Importantly, description #2 casts grave doubts on those theories that see the source of a deep recession/depression in the excesses of the prior expansion.
How does the theory hold up? In the figure I show RGDP and its growth rate, where the shaded areas denote recessions. We observe that between 1955 and 1984, the larger the RGDP drop in a recession, the stronger the “bounce back”. There are two notable exceptions (dark circles):
- The strong rebound from the “weak pluck” that characterizes the 1960/61 recession.
- The strong rebound following the almost “total absence of pluck” in the 1969/70 recession.
Both cases have, so to speak, “political roots”. In 1961, President Kennedy´s inauguration – the “Nobel Prize” CEA (with people like Tobin and Samuelson as advisor), the belief in a stable Phillips Curve, Okun´s “potential output” and how the economy was far below it – witnesses a strong rise in nominal spending. With inflation tamed, real output growth “jumps”.
President Nixon “teamed up” with the recently appointed Arthur Burns as Fed Chairman. Nixon was paranoid (remembering his 1960 defeat to Kennedy) about getting the economy “going” to reduce unemployment. Again, nominal spending soars. Inflation was coming down and just to be on the safe side, a price freeze was enacted in August 1971. With unemployment and inflation coming down, Nixon clinched the election (the Watergate shenanigan was “overkill”).
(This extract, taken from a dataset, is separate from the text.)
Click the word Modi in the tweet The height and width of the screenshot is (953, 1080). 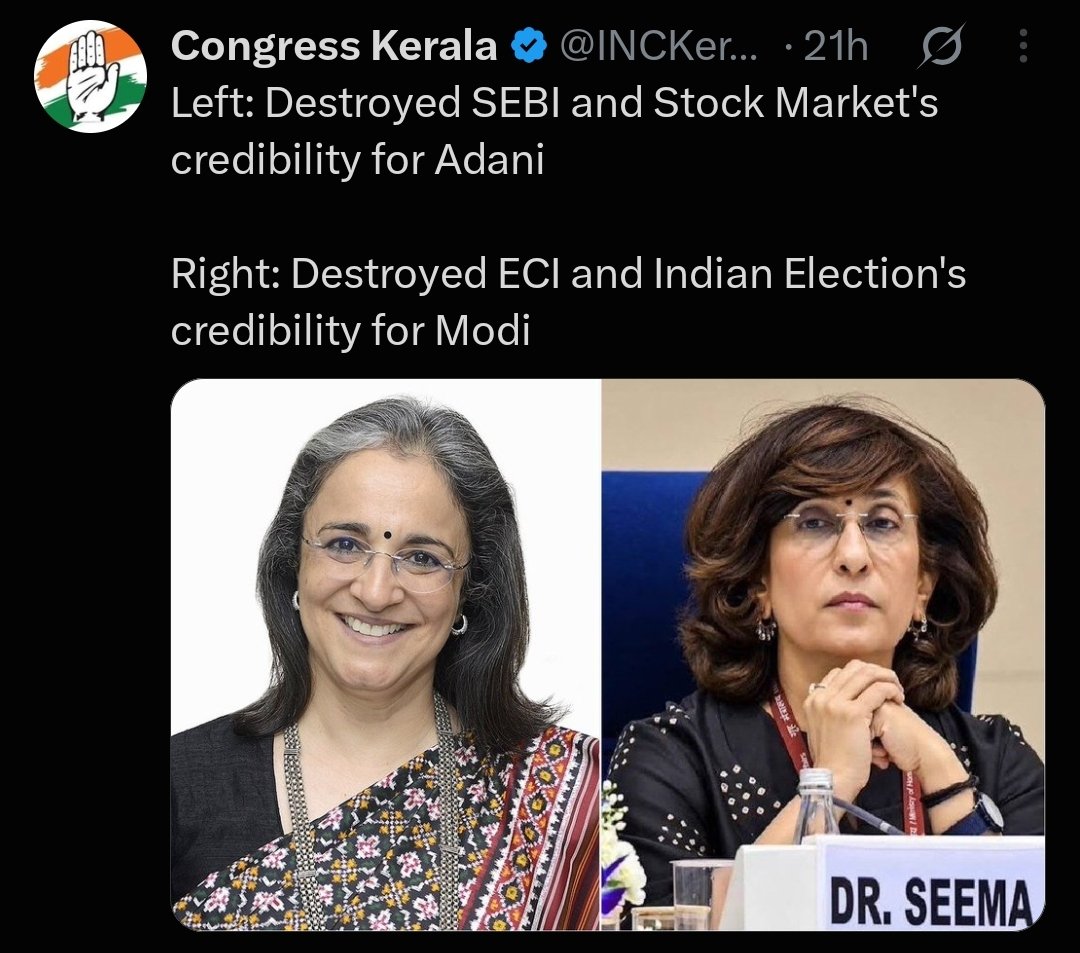483,331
Note also that following the long and robust expansion of the 1960´s the 1969-70 recession was very weak. The same feature is observed in the recessions following the long expansions of the 1980´s and 1990´s
After the strong bounce back from the deep 1981/82 recession the economy enters a period that came to be known as “Great Moderation”, that lasts through 2007. This period was characterized by an almost complete absence of “plucks” and, therefore, of “big bounce backs”. The defining characteristic of the period is the maintenance, for most of the time, of a stable spending growth along a level path.
This comes to an end in 2008, when the Fed allows nominal spending to tank, to a degree not seen since the 1930´s! The reasons have been exhaustively discussed by the group of Market Monetarists. The question is: why was there no vigorous “bounce back” from such a strong “pluck”?
The figure below illustrates. While from the recession through in late 1982 nominal spending (well controlled by the Fed) rebounded strongly – and this is a characteristic of all the observed “bounce backs” – following the through of the 2007/09 recession nominal spending growth, despite the previous “off the charts” drop, has been constrained by “inflation hawkishness” and other fears. The result, no “bounce back”, so the economy stays inside the hole and unemployment “up in the clouds”.
And the longer it does, the worse the prospects for the future trend level of income.